**Enunciado A:** Resuma em duas frases o texto sobre as duas cozinheiras.
**Enunciado B:** Diga se cada afirmação concorda com o texto sobre as duas cozinheiras, respondendo sim ou não e citando as palavras do texto que decidem: (i) Márcia Cisneiros escreveu um livro que reúne receitas, memórias e figuras; (ii) o email foi lido sem autorização; (iii) o email chegou sem nenhuma foto.
**Enunciado C:** Por favor, reproduza o trecho do texto sobre as duas cozinheiras que começa pelas palavras que contêm "Invado a correspondência" e termina em "a segunda cozinheira.".

**Bloco de texto:**
Pasta Especial para Dias de Festa e Poesia

ou Cozinhar é Bom para Pensar


Invado a correspondência de uma cozinheira que escreve a outra cozinheira. Só um email. E sem crime. Autorizado. “Recebi esse email e pensei em você. Acho que vai gostar” – me repassou ela, a segunda cozinheira.

E gostei mesmo.

Todos nós sabemos que culinária é arte. Nada menos que arte. Mas as duas cozinheiras que protagonizam essa história de emails fazem mais. Cozinham e pensam o que seja o cozinhar. São poetas do próprio cotidiano, poetas do seu ofício - feito de proteínas, amido, fibras, cereais, magia feita de fogo e água, de aromas e ruídos e temperaturas e cores, de paladares e tato – de heranças, de instintos e de História....

Quem são elas?

Quem recebe e me encaminha o email é Márcia Cisneiros, pintora e cozinheira. Escreveu um livro bonito, bonito, associando receitas, memórias e figuras.

Quem escreve , Juliana Venturelli, do Sabor Ciranda - que acabo de conhecer, nessa mensagem à outra. Mas simpatizei de cara, pelo texto, a receita e a foto que vieram também no email. Que cara de gente bacana ela tem!

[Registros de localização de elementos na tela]
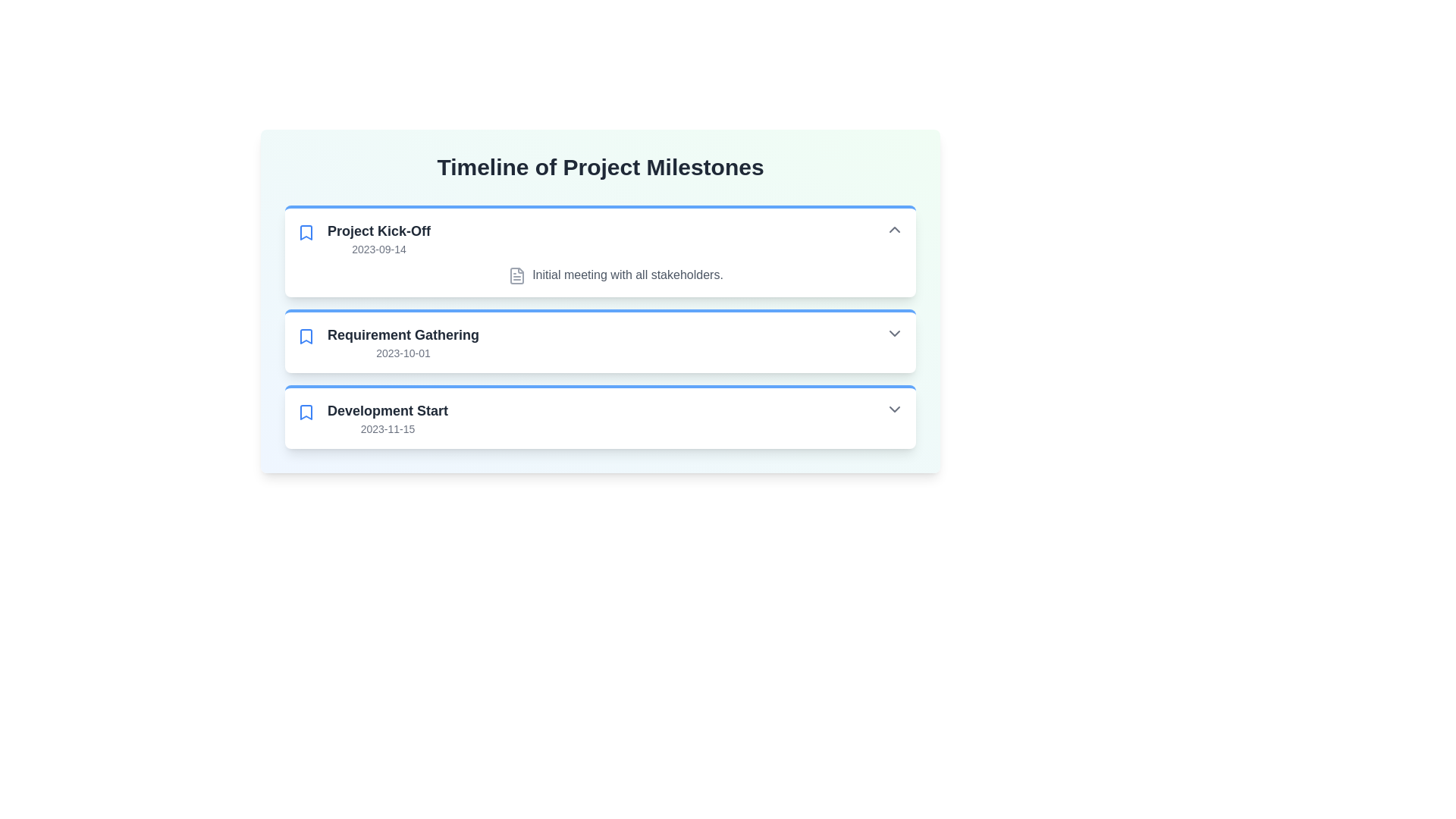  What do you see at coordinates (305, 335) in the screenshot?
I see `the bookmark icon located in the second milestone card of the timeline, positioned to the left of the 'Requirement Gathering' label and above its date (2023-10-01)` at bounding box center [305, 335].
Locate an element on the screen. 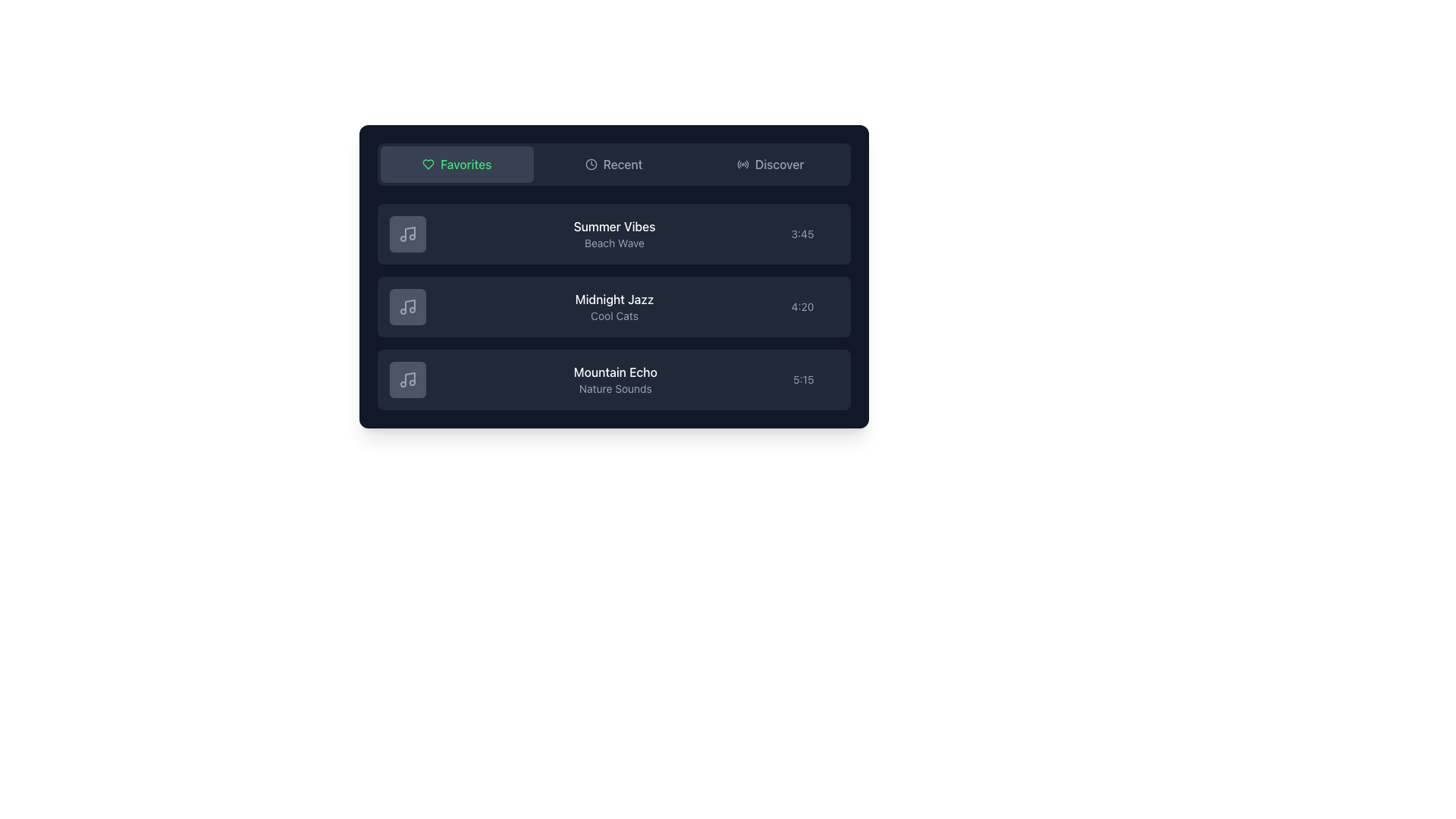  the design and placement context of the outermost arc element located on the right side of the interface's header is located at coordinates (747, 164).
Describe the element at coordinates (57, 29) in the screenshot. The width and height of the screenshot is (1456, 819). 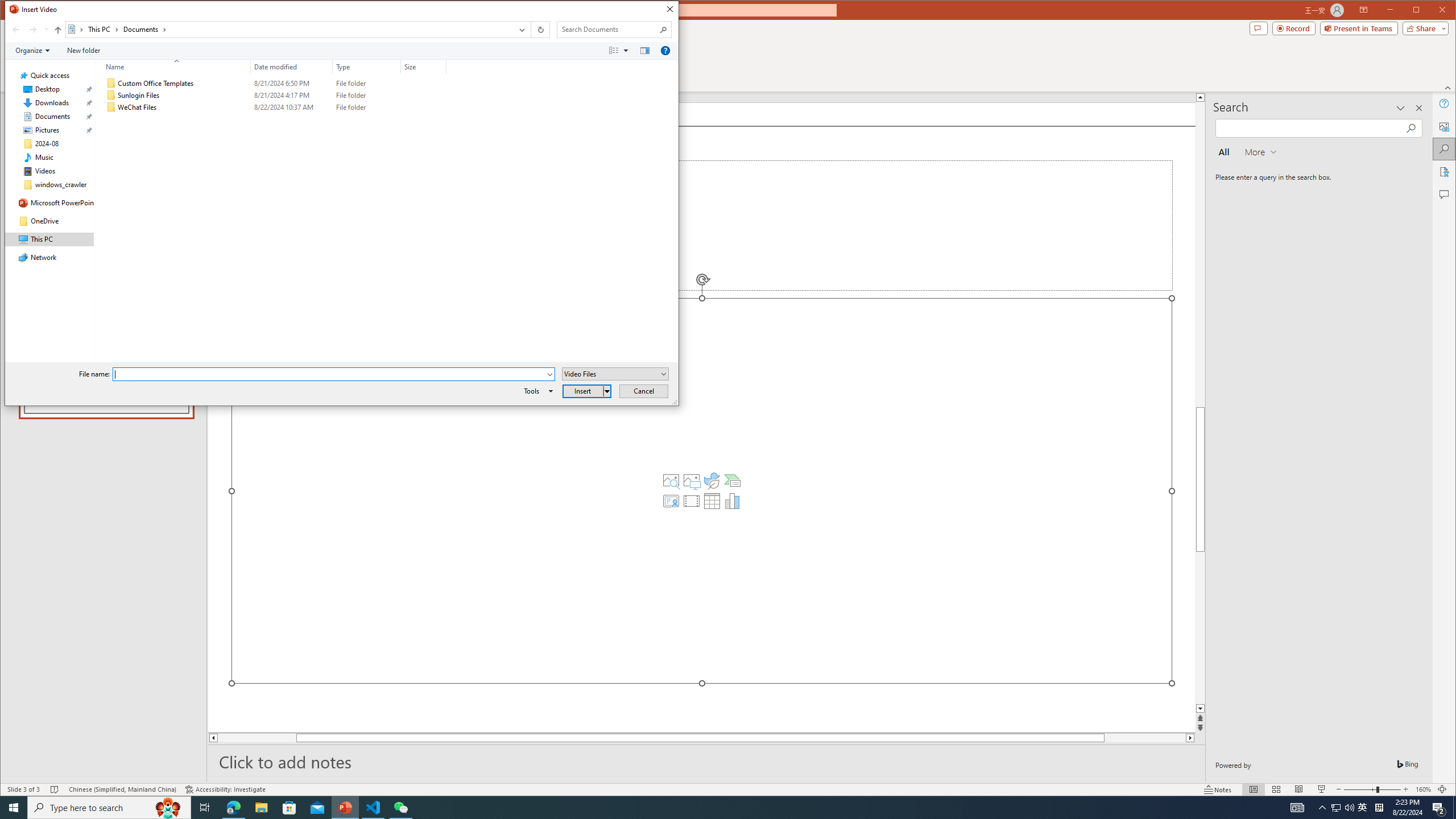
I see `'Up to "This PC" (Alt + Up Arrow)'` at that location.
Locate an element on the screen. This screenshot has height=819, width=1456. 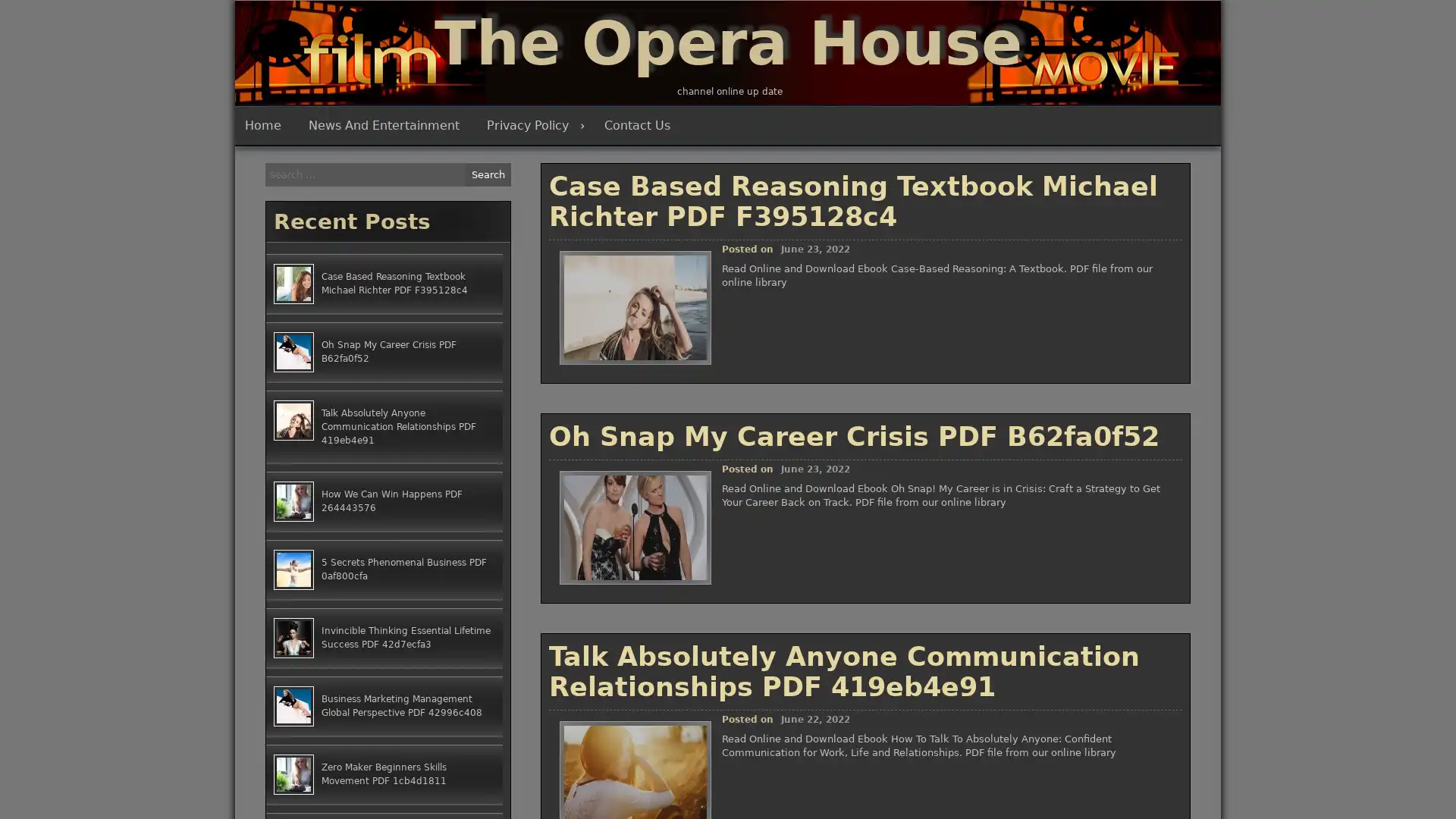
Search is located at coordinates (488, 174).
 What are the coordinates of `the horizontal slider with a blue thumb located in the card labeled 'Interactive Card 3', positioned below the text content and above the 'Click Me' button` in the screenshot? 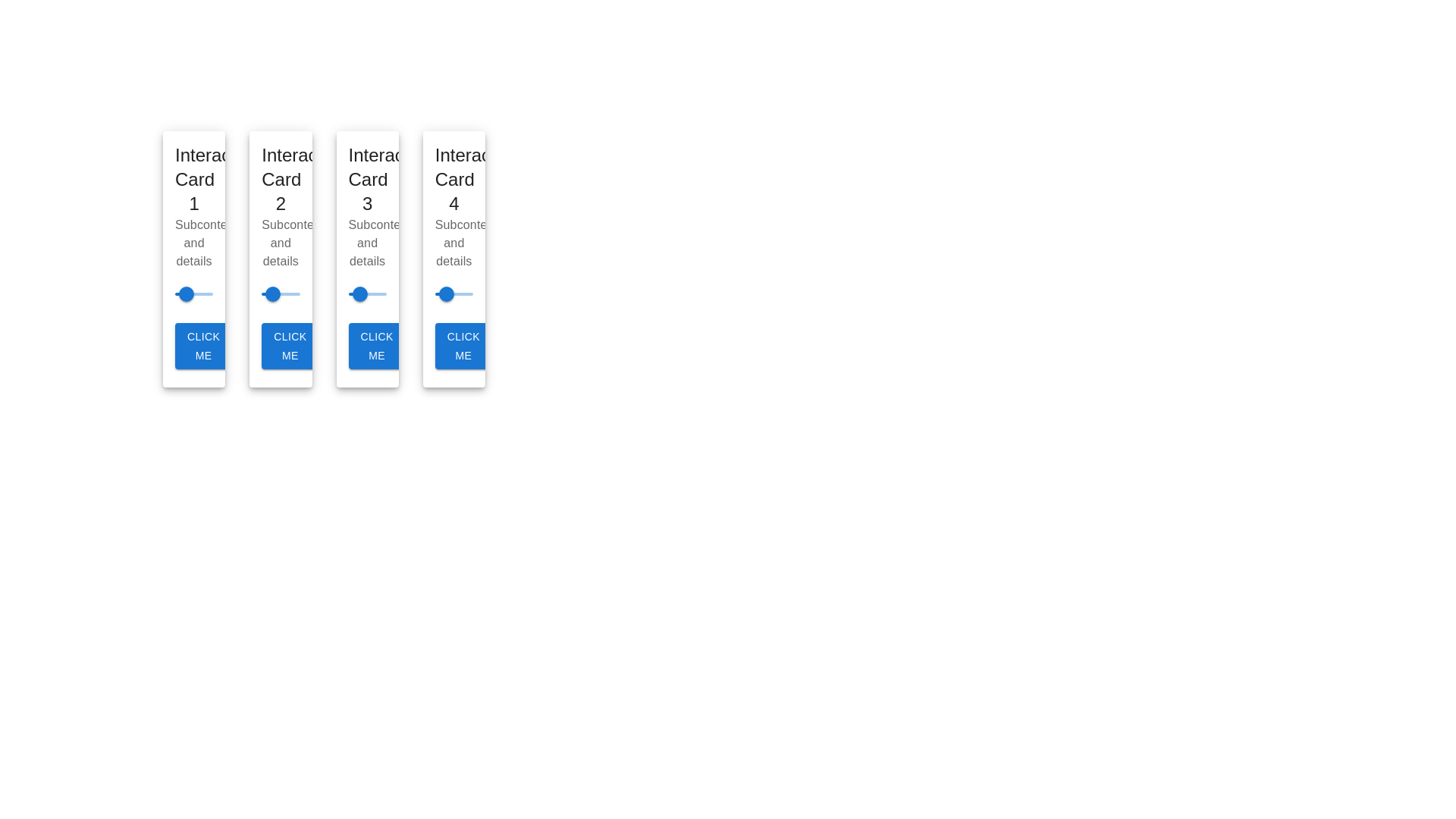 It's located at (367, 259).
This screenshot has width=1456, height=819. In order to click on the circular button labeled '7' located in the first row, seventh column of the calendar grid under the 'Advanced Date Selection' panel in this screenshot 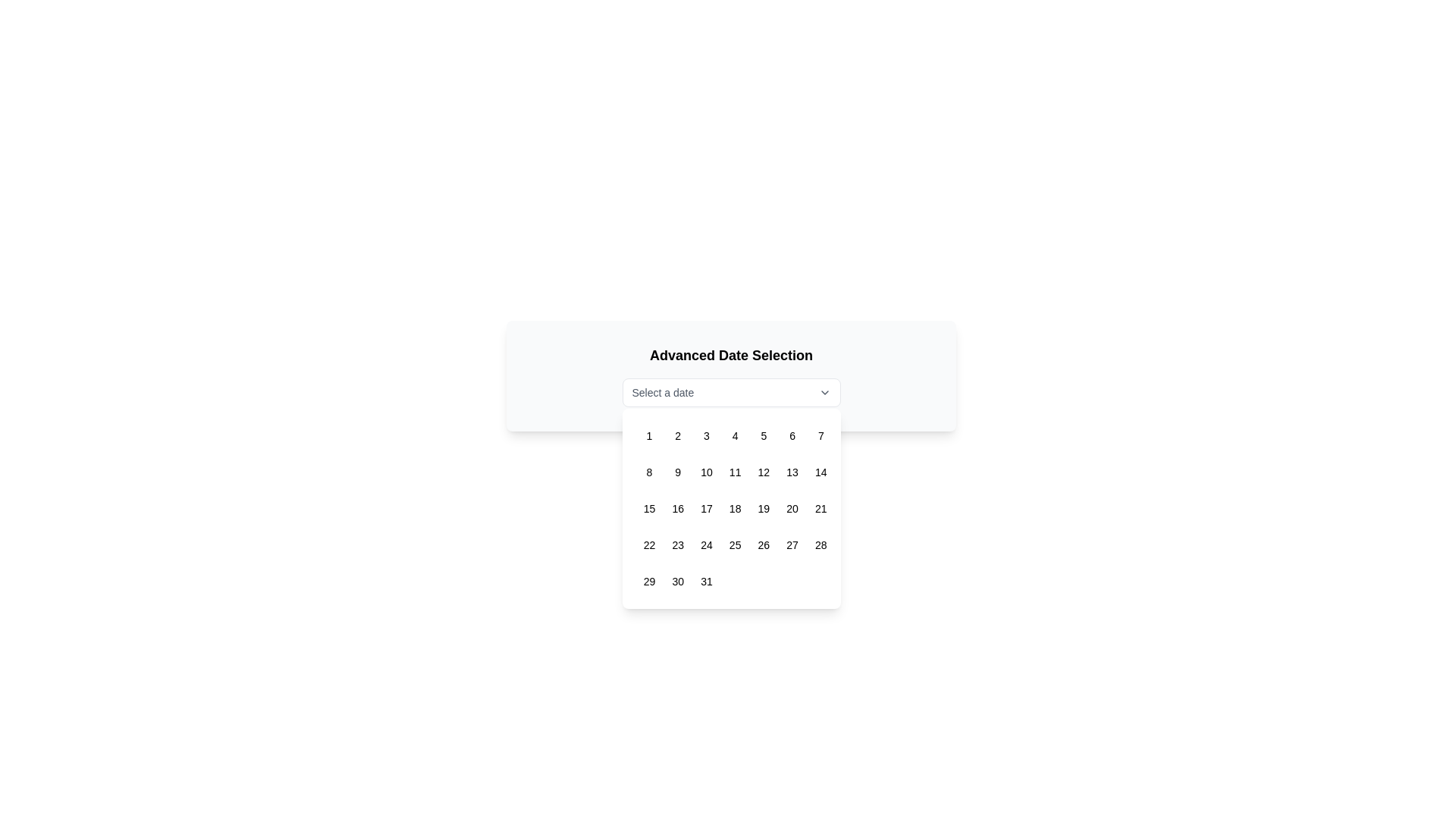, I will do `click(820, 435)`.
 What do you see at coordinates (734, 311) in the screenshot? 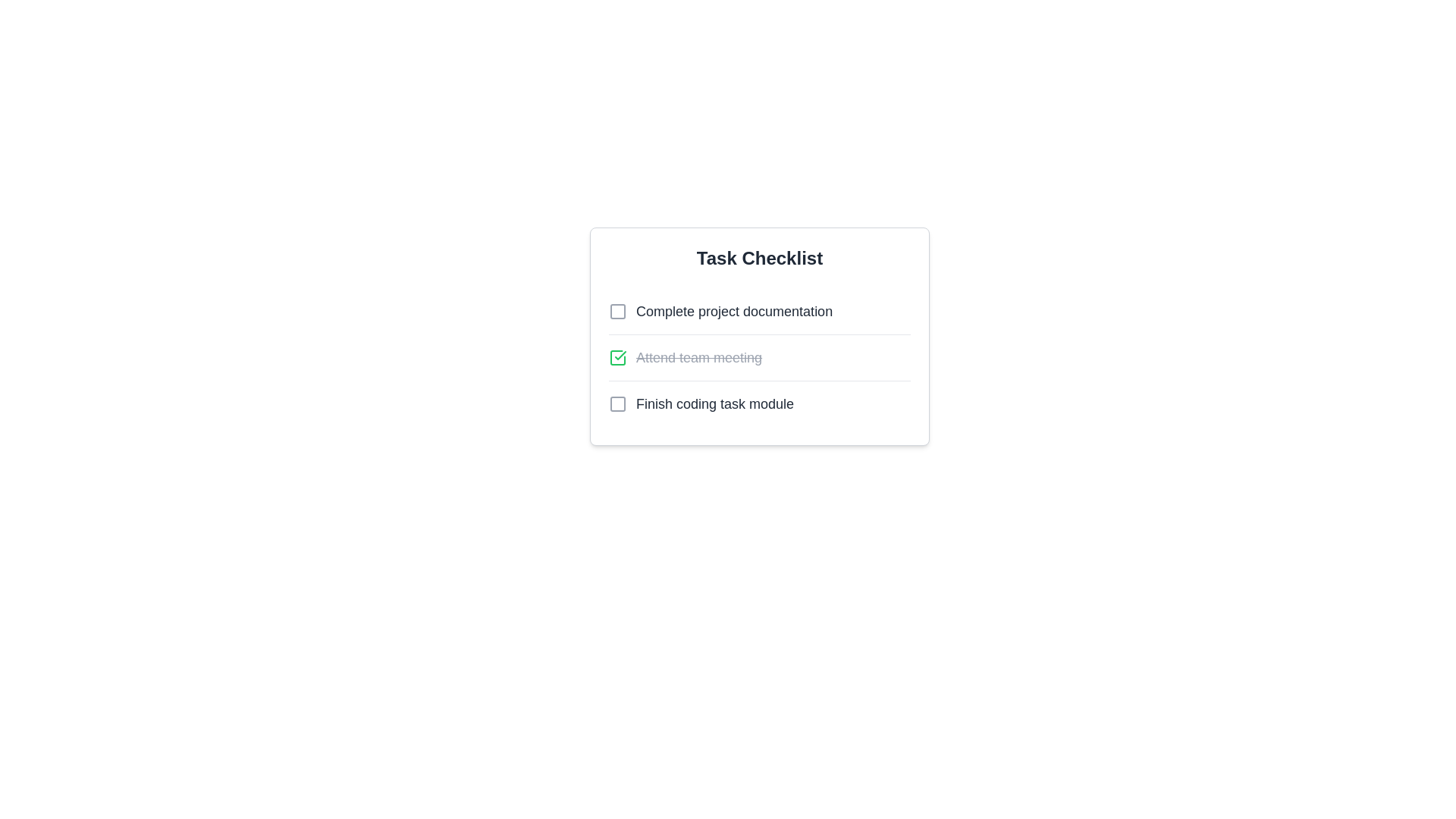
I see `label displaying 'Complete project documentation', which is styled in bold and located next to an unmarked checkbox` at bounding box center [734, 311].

**Resolução comentada A:** O texto relata a leitura, autorizada, de um email que uma cozinheira enviou a outra, Márcia Cisneiros, pintora e cozinheira que o repassou adiante. As duas são apresentadas como poetas do próprio ofício, que cozinham e pensam o que seja o cozinhar, e a remetente é Juliana Venturelli, do Sabor Ciranda.

**Resolução comentada B:**
(i) Sim: "Escreveu um livro bonito, bonito, associando receitas, memórias e figuras."
(ii) Não: "Autorizado."
(iii) Não: "pelo texto, a receita e a foto que vieram também no email".

**Resolução comentada C:**
Invado a correspondência de uma cozinheira que escreve a outra cozinheira. Só um email. E sem crime. Autorizado. “Recebi esse email e pensei em você. Acho que vai gostar” – me repassou ela, a segunda cozinheira.